Es así como esta escena nos presenta a los últimos caballeros del mar, donde el honor y la generosidad inspiraban a los combatientes de la misma manera que en la guerra del Pacifico los adversarios de nuestro Gran Almirante Miguel Grau se rindieron ante su hidalguía con los heridos, los infortunados y los caídos. Aquella era una contienda que aún se recordaba en la lejana guerra ruso-japonesa pues se cuenta como una tradición que cuando en aquellos días de 1905 el Zar de todas las Rusias supo la terrible noticia de la capitulación, su formidable fortaleza de Puerto Arturo habría contestado: “con un Bolognesi, Puerto Arturo jamás se hubiese rendido”.

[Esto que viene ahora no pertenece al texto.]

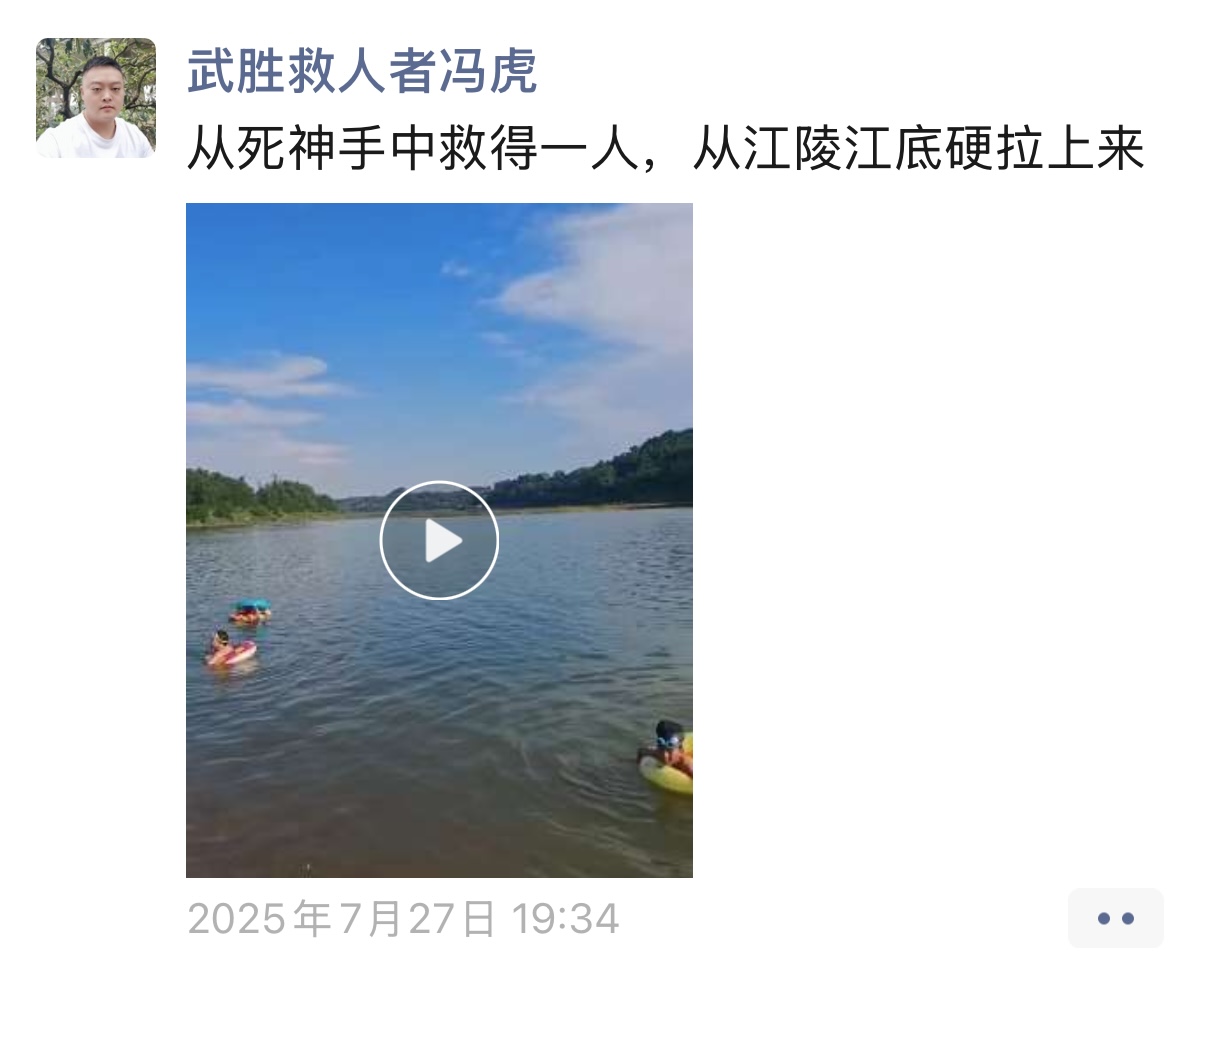1206x1053 pixels.
Task: Click the swimmer on the yellow float
Action: (x=668, y=757)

Escenas de grandeza como las que hemos narrado son las que deben ser recordadas y veneradas por los hombres. El encuentro entre dos viejos adversarios, quienes dejan de lado sus rencillas pasadas y se dan la mano, como símbolo de honor, camaradería y paz. En fin, son estos detalles los que le dan belleza a nuestra tan sufrida, imperfecta, dura pero admirada y respetada historia, que, al compás del tiempo, marca los designios de nuestra especie de una forma cuanto menos… ¡Apasionante! Naturalmente, esta no es más que la modesta opinión de quien esto escribe.